Job Exit Codes
A job's exit code (aka exit status, return code and completion code) is captured by Slurm and saved as part of the job record. For sbatch jobs, the exit code that is captured is the output of the batch script. For salloc jobs, the exit code will be the return value of the exit call that terminates the salloc session. For srun, the exit code will be the return value of the command that srun executes.
Any non-zero exit code will be assumed to be a job failure and will result in a Job State of FAILED with a Reason of "NonZeroExitCode".
The exit code is an 8 bit unsigned number ranging between 0 and 255. While it is possible for a job to return a negative exit code, Slurm will display it as an unsigned value in the 0 - 255 range.
Job Step Exit Codes
When a job contains multiple job steps, the exit code of each executable invoked by srun is saved individually to the job step record.
When a job or step is sent a signal that causes its termination, Slurm also captures the signal number and saves it to the job or step record.
Displaying Exit Codes and Signals
Slurm displays a job's exit code in the output of the scontrol show job and the sview utility. Slurm displays job step exit codes in the output of the scontrol show step and the sview utility.
When a signal was responsible for a job or step's termination, the signal number will be displayed after the exit code, delineated by a colon(:).
Database Job/Step Records
The Slurm control daemon sends job and step records to the Slurm database when the Slurm accounting_storage plugin is installed. Job and step records sent to the Slurm db can be viewed using the sacct command. The default sacct output contains an ExitCode field whose format mirrors the output of scontrol and sview described above.
Derived Exit Code and Comment String
After reading the above description of a job's exit code, one can imagine a scenario where a central task of a batch job fails but the script returns an exit code of zero, indicating success.
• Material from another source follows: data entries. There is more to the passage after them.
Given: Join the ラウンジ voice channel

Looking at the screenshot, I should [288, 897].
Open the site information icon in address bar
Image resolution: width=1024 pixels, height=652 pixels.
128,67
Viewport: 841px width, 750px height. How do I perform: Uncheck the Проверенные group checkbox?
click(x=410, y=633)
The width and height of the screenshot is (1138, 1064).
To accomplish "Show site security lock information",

In many cases, a user may not be able to ascertain the success or failure of a job until after they have examined the job's output files.
The job includes a "derived exit code" field. It is initially set to the value of the highest exit code returned by all of the job's steps (srun invocations). The job's derived exit code is determined by the Slurm control daemon and sent to the database when the accounting_storage plugin is enabled.
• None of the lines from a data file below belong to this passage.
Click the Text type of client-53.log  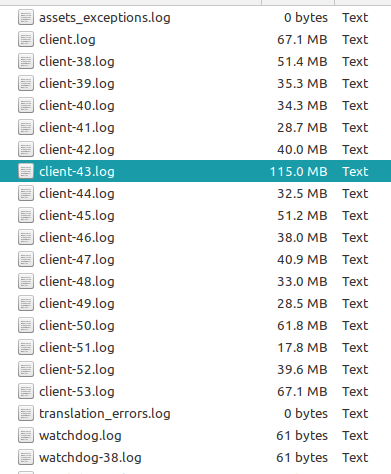tap(355, 392)
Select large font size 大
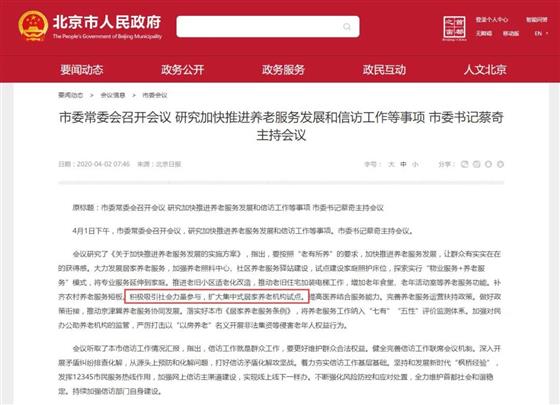 point(391,164)
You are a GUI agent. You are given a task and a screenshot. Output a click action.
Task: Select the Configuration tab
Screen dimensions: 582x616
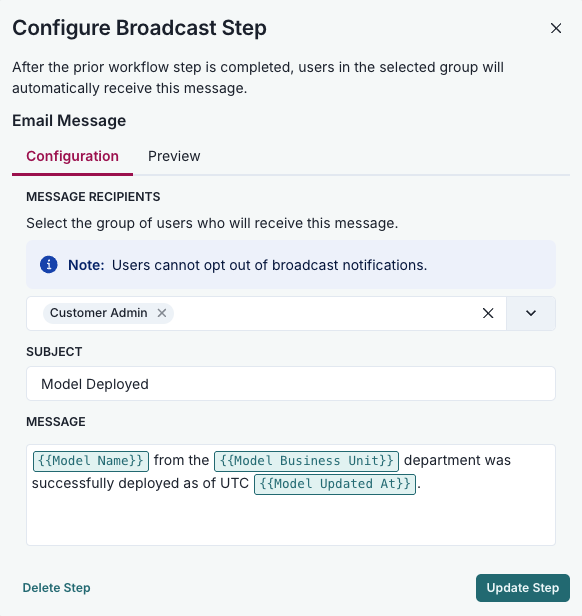coord(72,156)
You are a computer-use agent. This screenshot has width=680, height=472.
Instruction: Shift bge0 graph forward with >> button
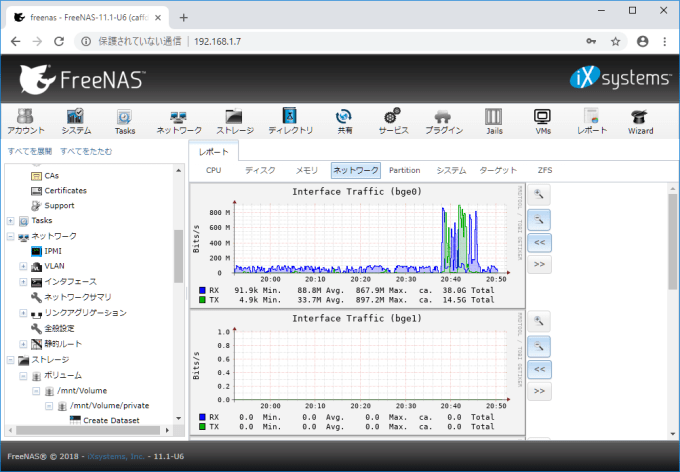pos(538,265)
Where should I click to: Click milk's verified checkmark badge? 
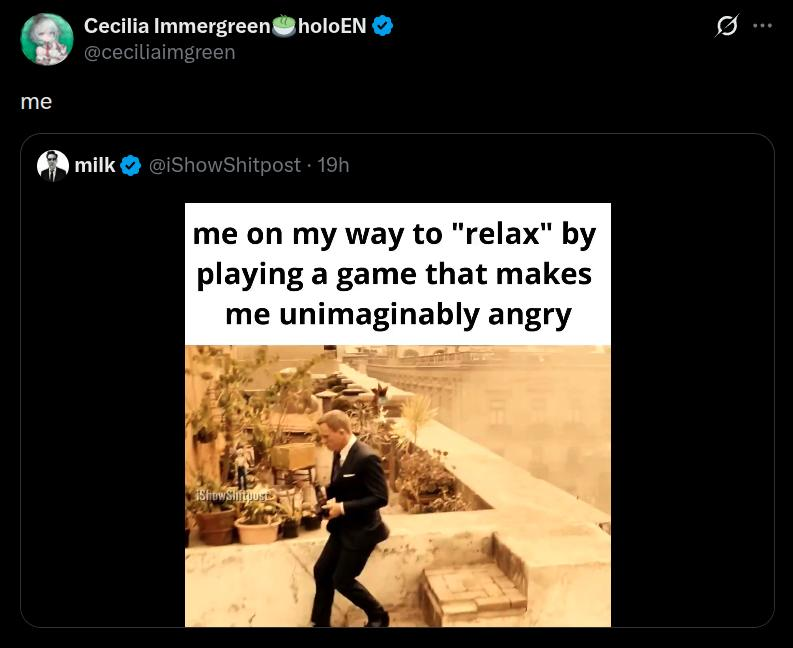tap(131, 165)
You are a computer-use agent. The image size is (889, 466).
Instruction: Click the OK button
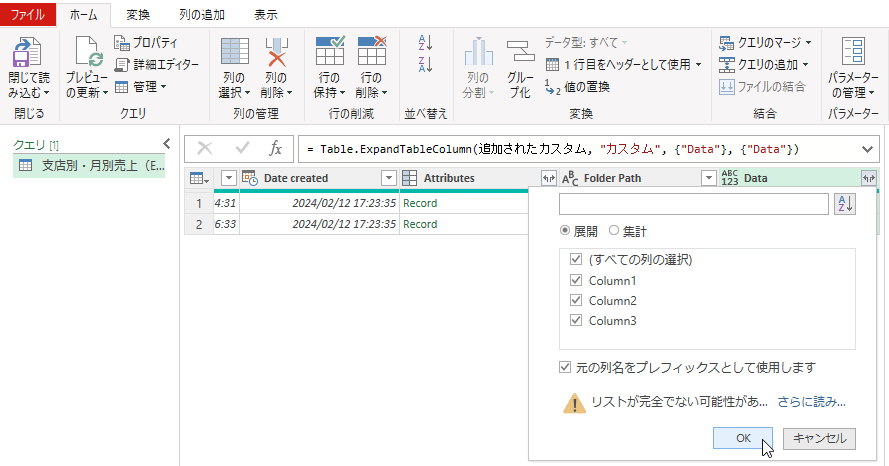point(743,438)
In addition to the derived exit code, the job record in the Slurm database contains a comment string. This is initialized to the job's comment string (when AccountingStoreJobComment parameter in the slurm.conf is set) and can only be changed by the user.
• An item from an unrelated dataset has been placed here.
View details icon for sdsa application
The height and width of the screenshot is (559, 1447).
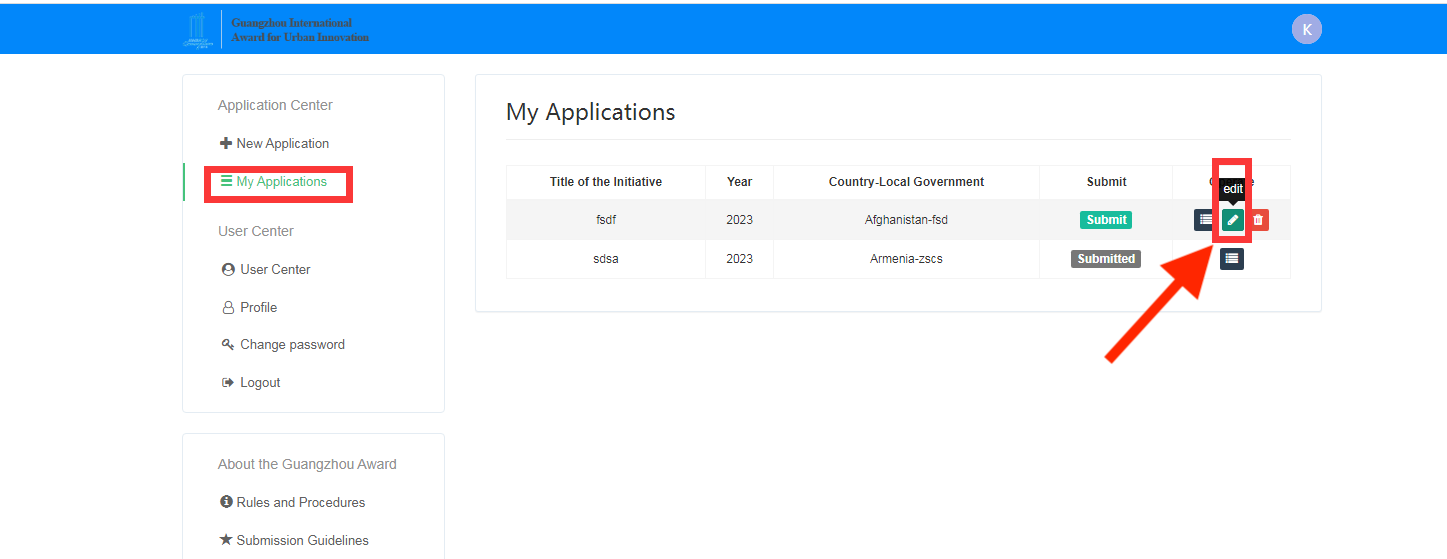tap(1232, 259)
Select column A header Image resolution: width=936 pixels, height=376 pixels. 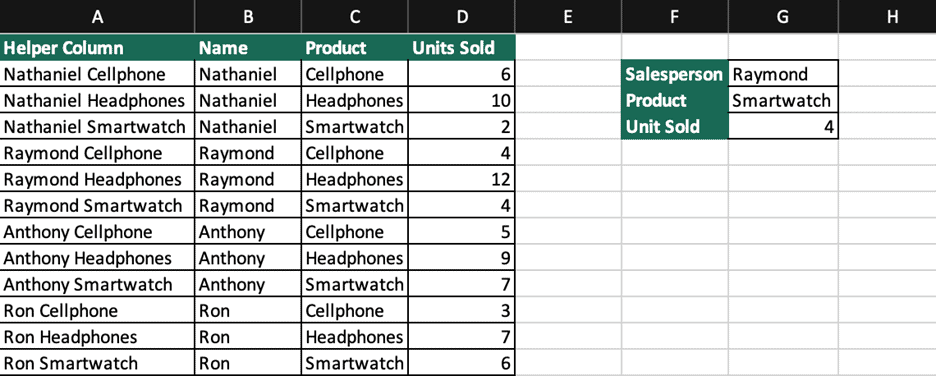[x=97, y=17]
A new option has been added to the sacctmgr command to provide the user the means to modify these two fields of the job record. No other modification to the job record is allowed. For those who prefer a simpler command specifically designed to view and modify the derived exit code and comment string, the sjobexitmod wrapper has been created (see below).
The user now has the means to annotate a job's exit code after it completes and provide a description of what failed. This includes the ability to annotate a successful completion to jobs that appear to have failed but actually succeeded.
The sjobexitmod command
The sjobexitmod command is available to display and update the two derived exit fields of the Slurm db's job record. sjobexitmod can first be used to display the existing exit code / string for a job:
> sjobexitmod -l 123 JobID Account NNodes NodeList State ExitCode DerivedExitCode Comment ----- ------- ------ -------- --------- -------- --------------- ------- 123 lc 1 tux0 COMPLETED 0:0 0:0If a change is desired, sjobexitmod can modify the derived fields:
> sjobexitmod -e 49 -r "out of memory" 123 Modification of job 123 was successful. > sjobexitmod -l 123 JobID Account NNodes NodeList State ExitCode DerivedExitCode Comment ----- ------- ------ -------- --------- -------- --------------- ------- 123 lc 1 tux0 COMPLETED 0:0 49:0 out of memory
The existing sacct command also supports the two new derived exit fields:
> sacct -X -j 123 -o JobID,NNodes,State,ExitCode,DerivedExitcode,Comment JobID NNodes State ExitCode DerivedExitCode Comment ------ ------- ---------- -------- --------------- -------------- 123 1 COMPLETED 0:0 49:0 out of memory
Last modified 15 April 2015